No mesmo sentido podem ver-se os Acórdãos da Relação de Coimbra de 13.010.2009; da Relação do Porto de 23/05/2006 e de 09/10/2006, todos publicados em www.dgsi.pt., defendendo-se no primeiro deles que o deficiente pagamento da taxa de justiça inicial ou a sua inexistência não detectada pela secretaria, não dá ao Juiz a possibilidade de indeferimento liminar, antes deve notificar o faltoso para suprir a falta em prazo a fixar.
Por outro lado, também não se vislumbra fundamento para a instância ter sido julgada extinta por impossibilidade superveniente da lide. Dentro da lógica do processo, se a secretaria não recusou uma petição que devia ter recusado e se o juiz com o seu despacho vai suprir tal omissão parece que o seu teor não poderá ser diferente do de mandar desentranhar a mesma petição. Não parecendo haver cabimento para qualquer extinção da instância por impossibilidade ou inutilidade superveniente da lide nos termos do art. 287º, al. e) do CPC.
Com efeito, a impossibilidade ou inutilidade superveniente da lide pode verificar-se ou por extinção do sujeito ou por extinção do objecto. Como diz Rodrigues Bastos «a relação processual tem como elementos os seus sujeitos (partes) e o seu objecto (pedido e causa de pedir). Se, por facto posterior ao início da instância (propositura da acção), desaparecer uma das partes e não for juridicamente admissível a sua substituição, por ser estritamente pessoal o direito substancial por ela invocado ou que lhe era atribuído, ou se a coisa de que, por exemplo, se pede a entrega, perecer e for infungível, ou se a causa de pedir se extinguir por qualquer outro motivo estranho à composição da lide, a relação jurídica processual, desprovida de um dos seus elementos vitais, sucumbe, porque se tomou impossível, ou porque já é inútil a decisão final sobre a demanda» ([1]).
E a consequência da extinção da instância é a de cessarem todos os efeitos de natureza processual e de natureza substantiva decorrentes da pendência da acção ([2]).
Na situação em apreço não ocorre qualquer situação susceptível de justificar a declaração da inutilidade superveniente da lide, designadamente por extinção do seu objecto.

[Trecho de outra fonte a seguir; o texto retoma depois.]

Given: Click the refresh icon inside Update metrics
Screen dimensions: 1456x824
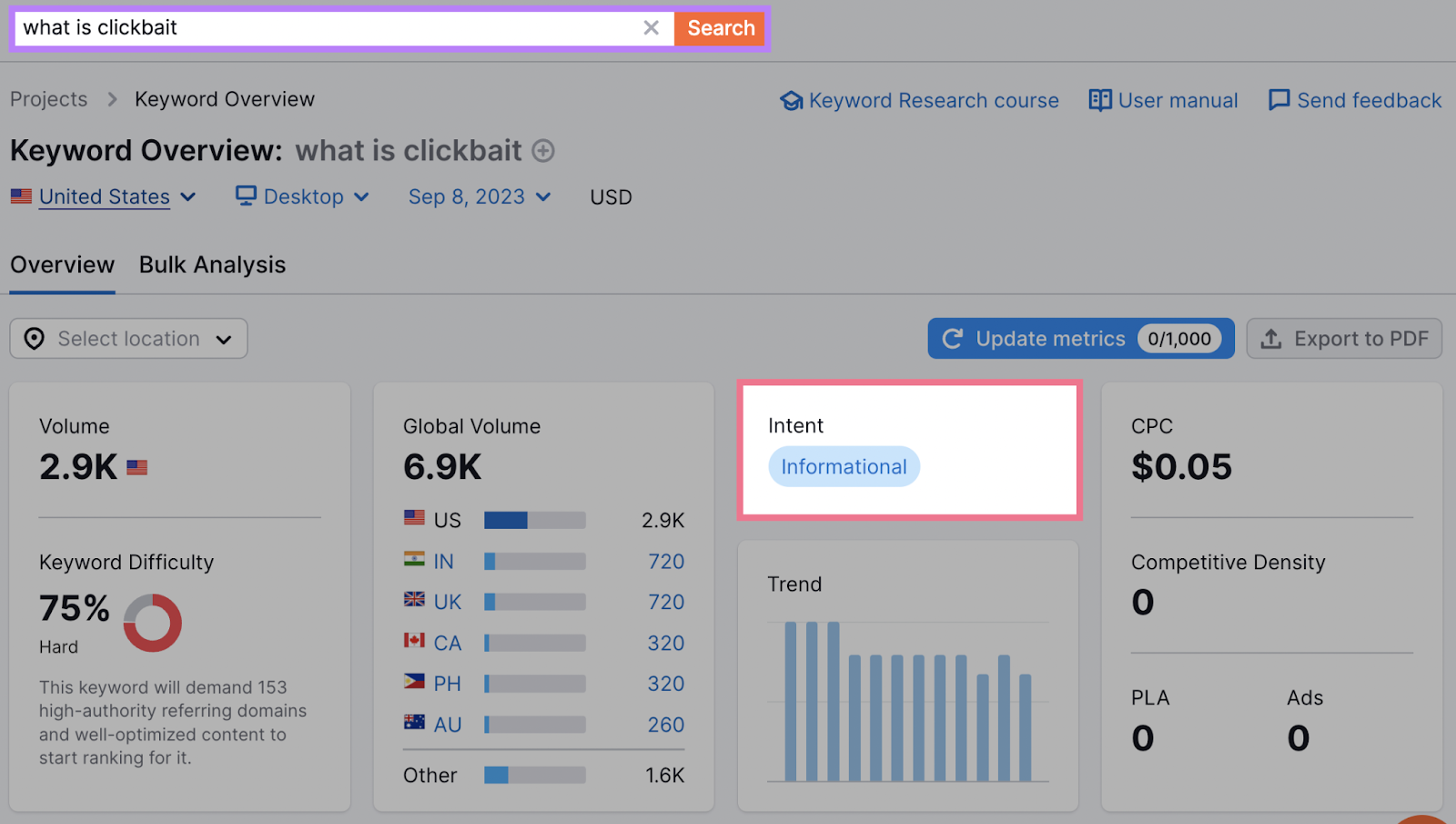Looking at the screenshot, I should click(952, 338).

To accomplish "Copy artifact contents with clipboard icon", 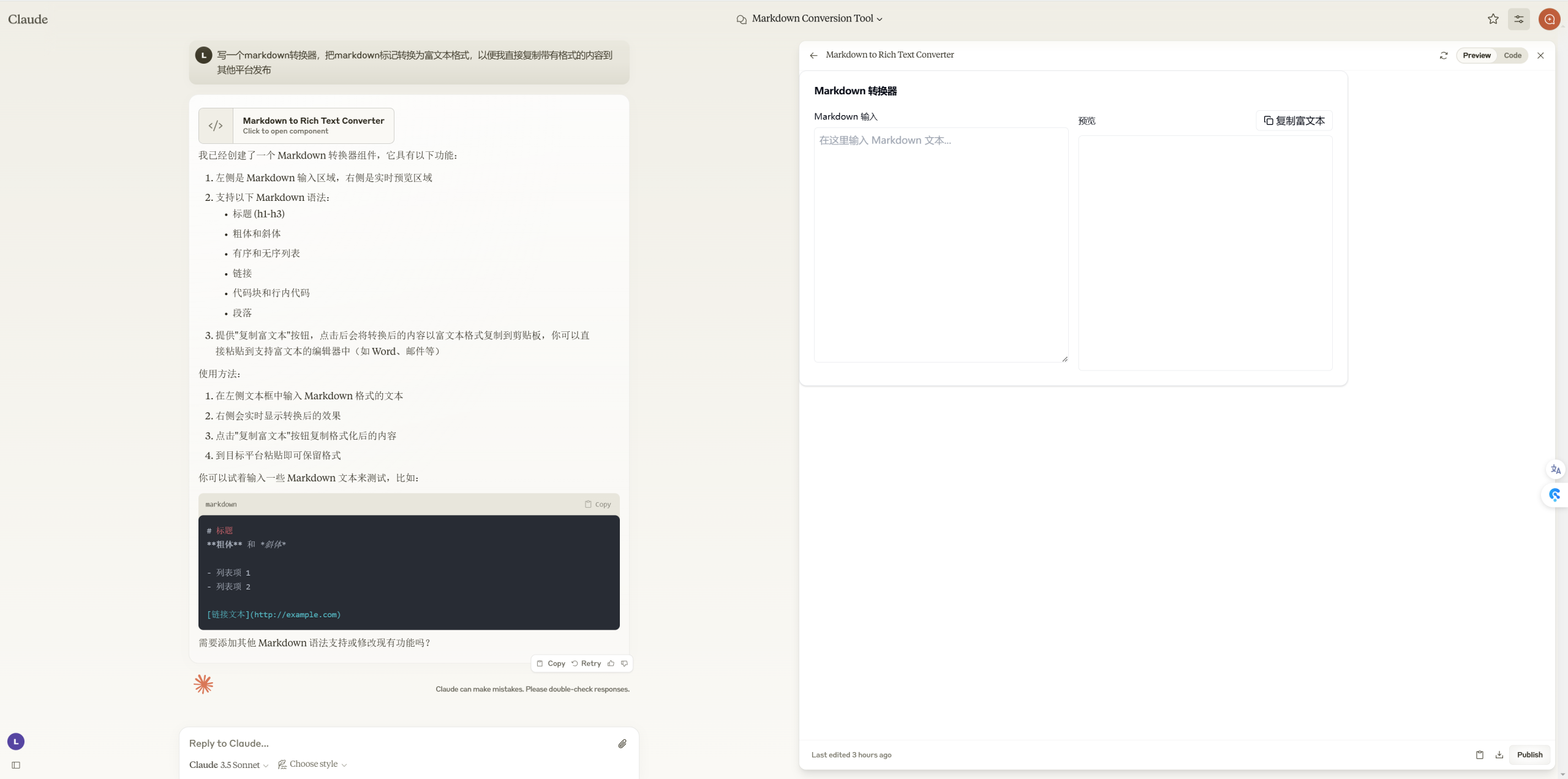I will (1479, 755).
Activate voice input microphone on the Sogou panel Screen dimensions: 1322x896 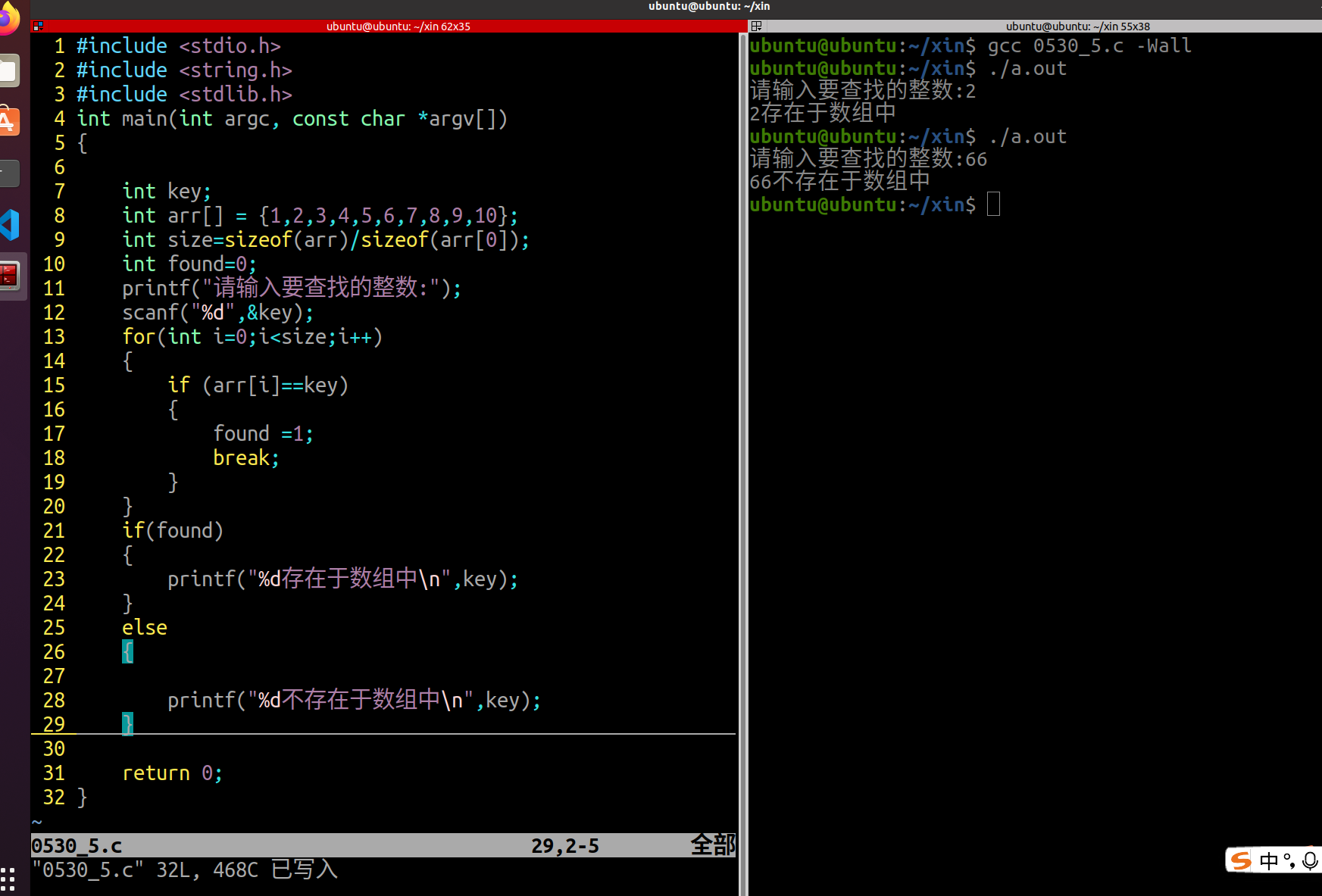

Aliás, no presente caso, está em causa a definição de direitos emergentes de acidente de trabalho que a lei considerada de natureza indisponível – artº 35º da Lei nº 100/97 de 13.09 – pelo que atenta a natureza desses direitos não se verifica a inutilidade superveniente da lide e, consequentemente, a extinção da instância.
Mais curial seria, caso o Autor não juntasse os elementos em falta após a notificação para o efeito, ordenar a suspensão da instância, nos termos previstos no nº 4 do art. 119 do CPT, (neste sentido vejam-se os acórdãos desta Relação de 12.07.2007 e de 22.10.2009, disponíves em www.dgsi.pt).
Procedem, assim, as conclusões do recurso sendo de revogar o despacho recorrido que deve ser substituído por outro que ordene a notificação do Recorrente para, em prazo a fixar, juntar aos autos o documento comprovativo do pagamento da taxa de justiça ou da concessão do apoio judiciário.
Decisão:
Nos termos expostos, acorda-se em julgar procedente o recurso e, em consequência, revoga-se o despacho recorrido que deve ser substituído por outro que ordene a notificação do Recorrente para, em prazo a fixar, juntar aos autos o documento comprovativo do pagamento da taxa de justiça ou da concessão do apoio judiciário.
Sem custas.
Lisboa, 29 de Setembro de 2010
Seara Paixão
Ferreira Marques
Maria João Romba
---------------------------------------------------------------------------------------- [1] “Notas ao Código do Processo Civil”, II, 59. [2] Vd. Teixeira de Sousa in “Estudos sobre o Novo Processo Civil”, pg. 261.